Cosa fare.
(A) Secondo il testo sulle donne nell'arte, in che anno Boccaccio scrisse il "De mulieribus claris"?
(B) Trascrivi dal testo sulle donne nell'arte il passo che va da "Al quel tempo" a "di secondo piano.".
(C) Nel testo sulle donne nell'arte, riassumi in una o due frasi il paragrafo che comincia con "Bisogna ricordare che Boccaccio", senza perdere i fatti principali.

Marzia è citata anche come scultrice dell'avorio dallo stesso Plinio e, molti secoli dopo, da Giovanni Boccaccio che riprende le notizie proprio dalla "Naturalis Historia" di Plinio.
Bisogna ricordare che Boccaccio nel 1361 scrisse un testo intitolato "De mulieribus claris" (Sulle donne celebri), che riporta più di un centinaio di biografie femminili; proprio grazie a questo libro alcuni studiosi hanno potuto rinvenire delle notizie interessanti proprio riguardo a certe pittrici dell'antichità di cui abitualmente non si ha contezza.
È piuttosto curioso, per l'epoca, che un autore si interessasse ad un resoconto testuale tutto al femminile, anche se non possiamo trascurare che Boccaccio scrisse l'opera proprio per evidenziare la volubilità e la natura alquanto viziosa delle donne.
Al quel tempo visse una scrittrice (attiva anche nell'ambiente dei codici miniate, da laica) che volle realizzare "La città delle dame" un testo in risposta al "De mulieribus claris": il suo nome era Christine de Pizan e appartenne al XIV secolo.

                                                        "The Mulieribus City" Acquarello digitale, con supporto IA, di A.R.D. Anno 2025

Scavando perciò nelle carte antiche, conservate durante il corso dei secoli, dapprima nei conventi, in seguito nelle biblioteche, si potranno ottenere sempre maggiori conferme di una concreta attività femminile nel mondo dell'arte, sebbene sempre con ruoli di secondo piano.
Sarebbe interessante conoscere la realtà del mondo orientale antico di cui non si sa gran che.

Materiale raccolto.

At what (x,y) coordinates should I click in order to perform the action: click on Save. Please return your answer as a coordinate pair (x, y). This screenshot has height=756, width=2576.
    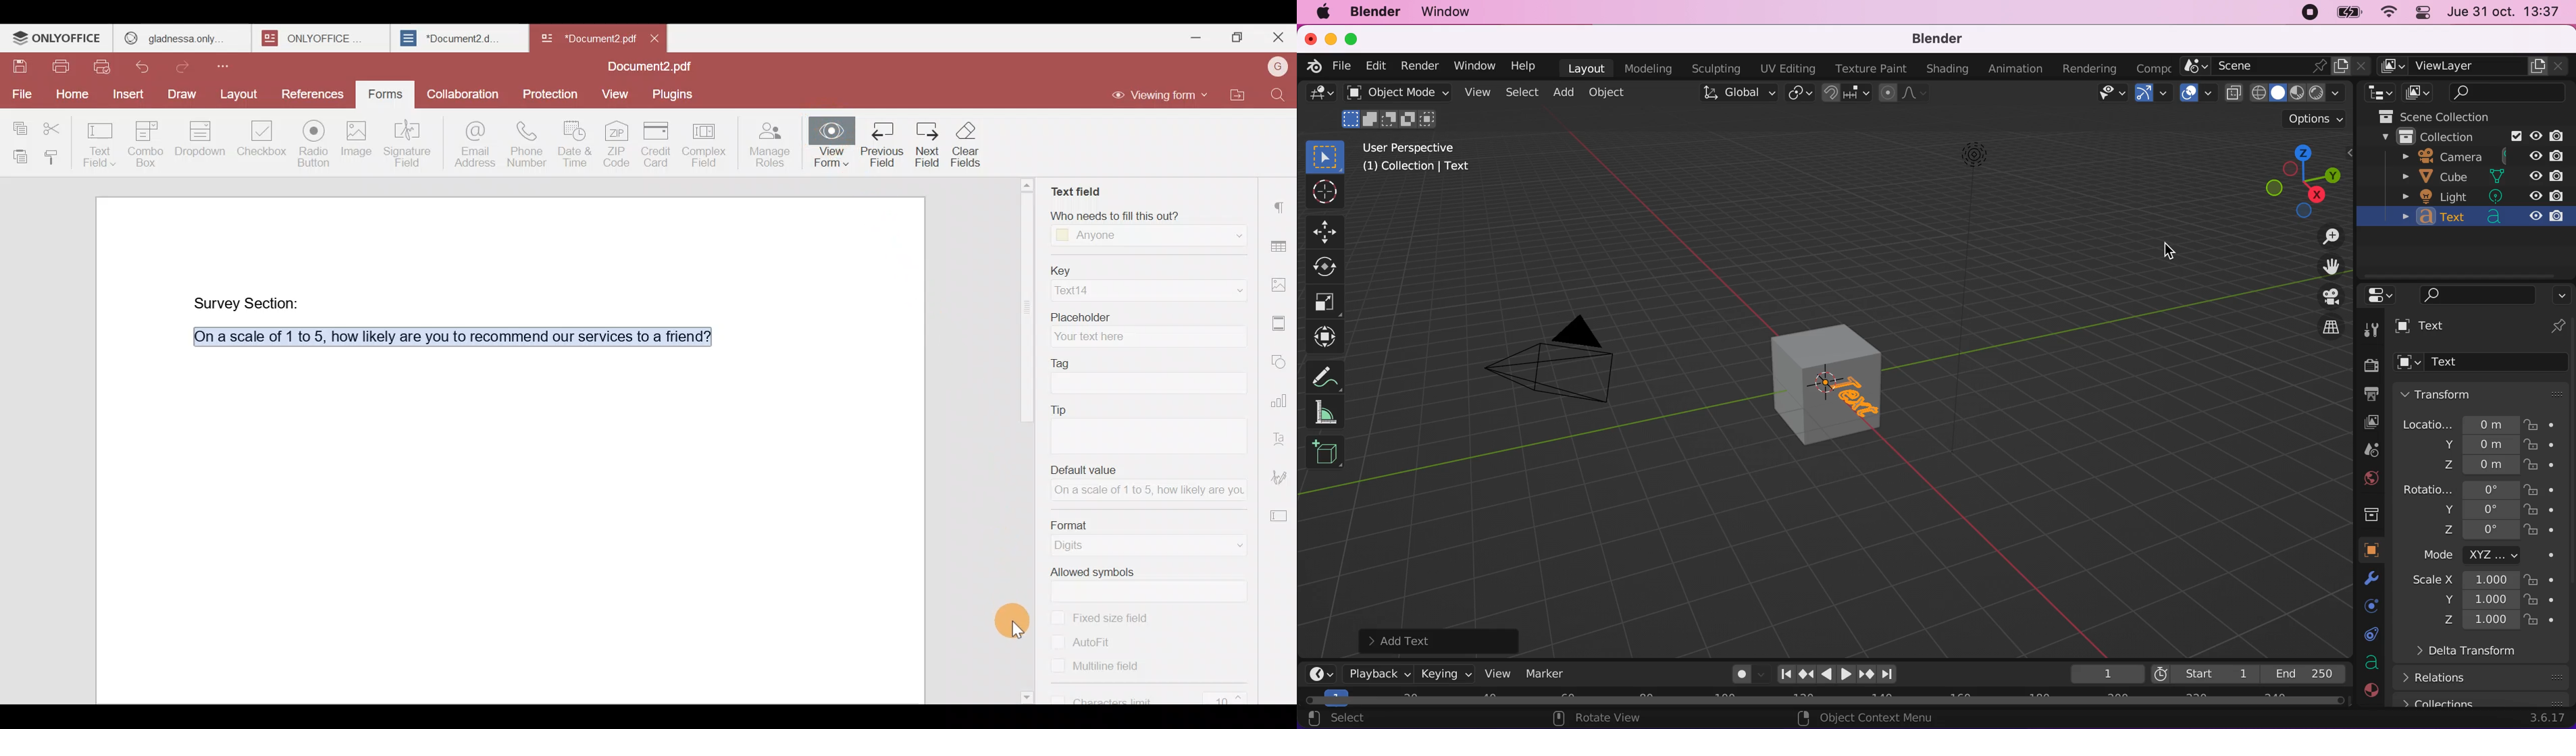
    Looking at the image, I should click on (14, 61).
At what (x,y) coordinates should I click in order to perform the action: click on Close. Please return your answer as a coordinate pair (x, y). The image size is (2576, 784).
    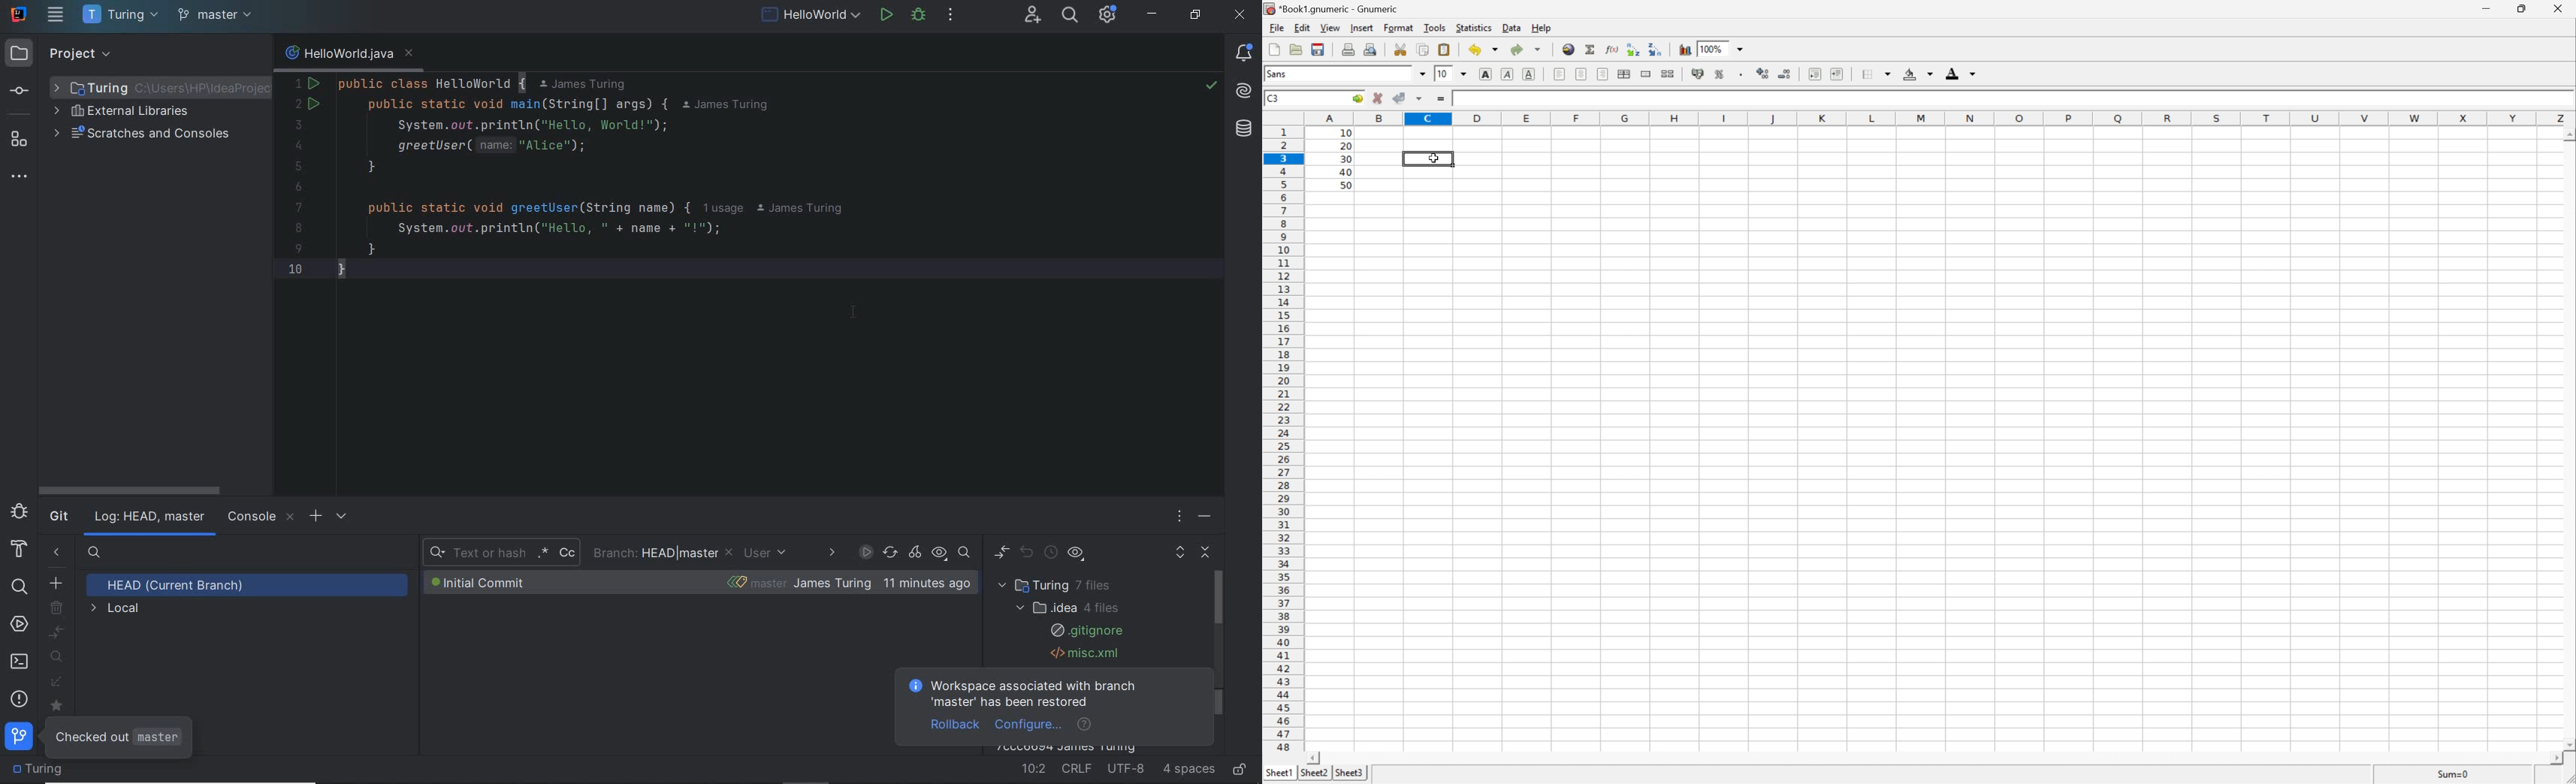
    Looking at the image, I should click on (2557, 8).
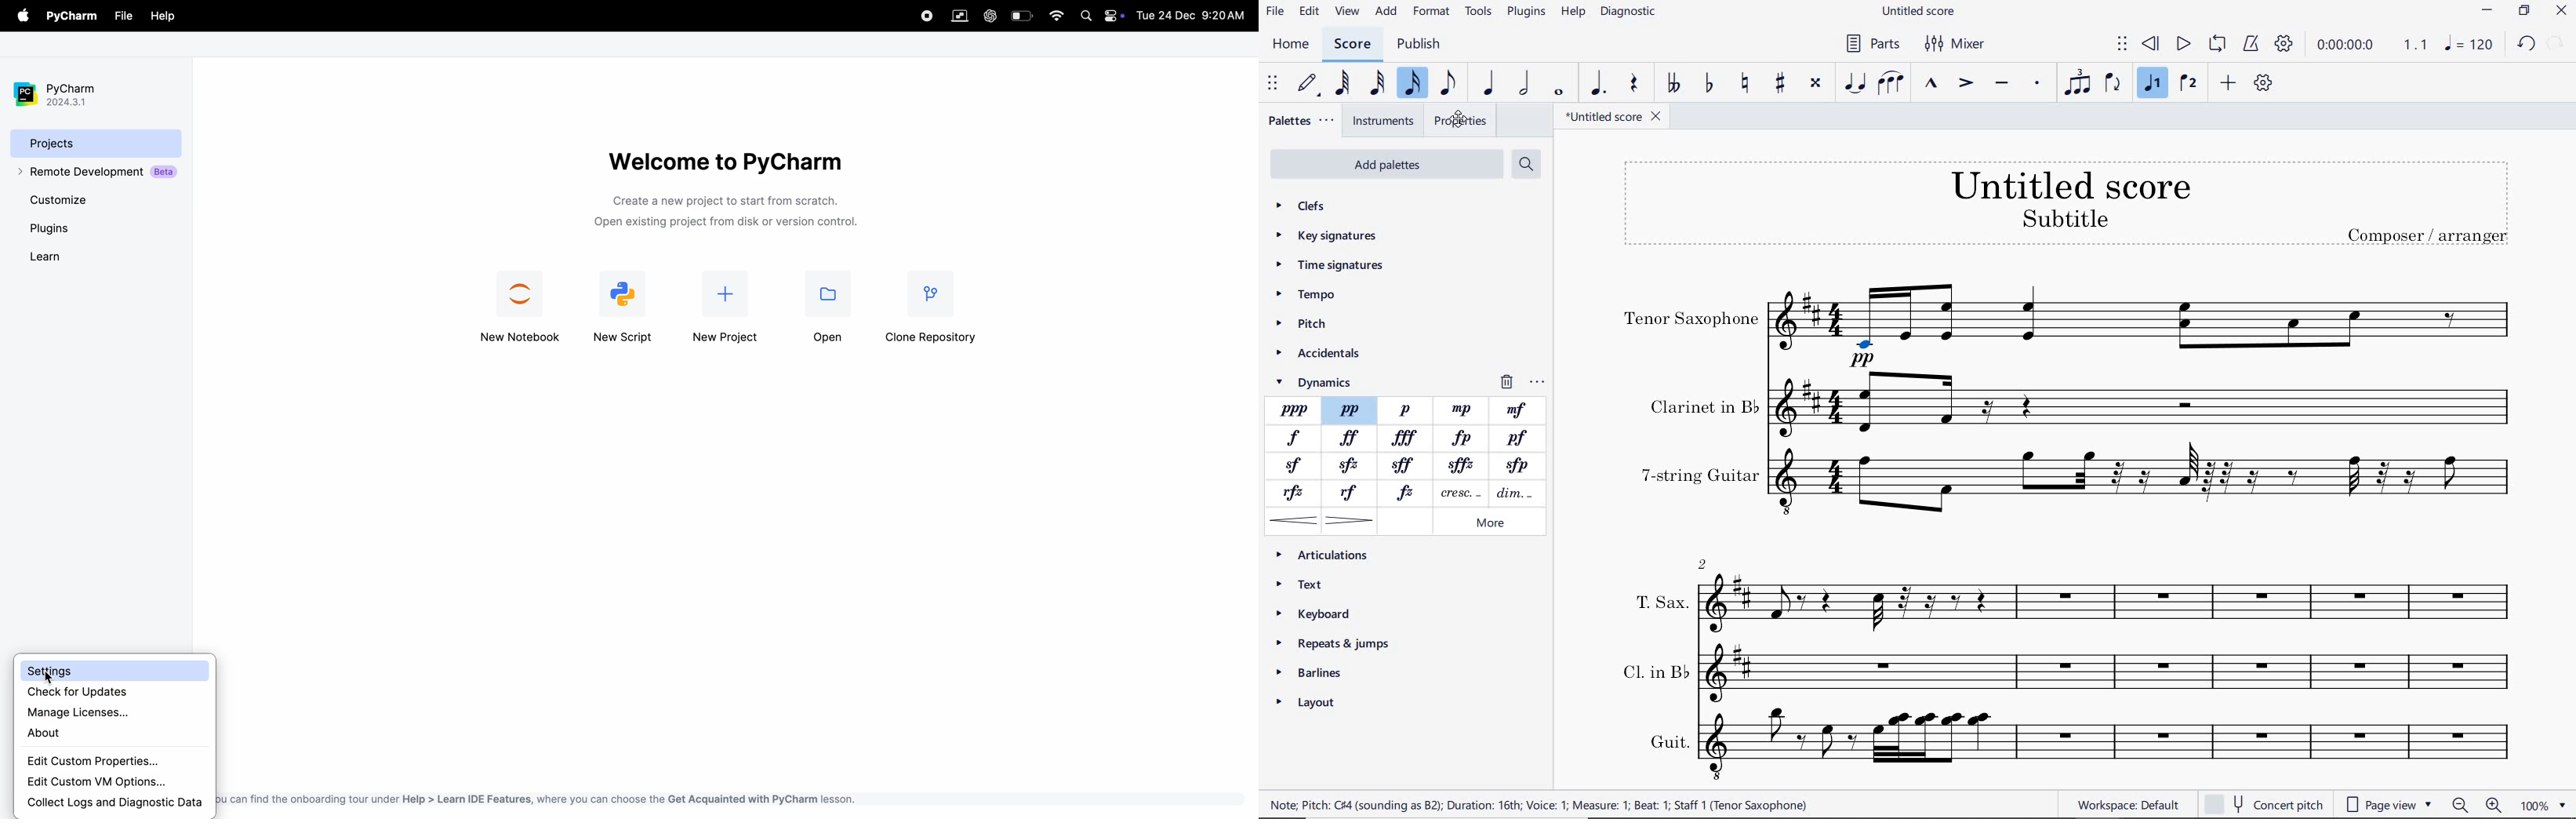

Risposte in ordine.
(A) Nel 1361.

(B)
Al quel tempo visse una scrittrice (attiva anche nell'ambiente dei codici miniate, da laica) che volle realizzare "La città delle dame" un testo in risposta al "De mulieribus claris": il suo nome era Christine de Pizan e appartenne al XIV secolo.

                                                        "The Mulieribus City" Acquarello digitale, con supporto IA, di A.R.D. Anno 2025

Scavando perciò nelle carte antiche, conservate durante il corso dei secoli, dapprima nei conventi, in seguito nelle biblioteche, si potranno ottenere sempre maggiori conferme di una concreta attività femminile nel mondo dell'arte, sebbene sempre con ruoli di secondo piano.

(C) Nel 1361 Boccaccio scrisse il "De mulieribus claris" (Sulle donne celebri), con più di cento biografie di donne. Grazie a quest'opera alcuni studiosi hanno trovato notizie su pittrici dell'antichità di solito poco conosciute.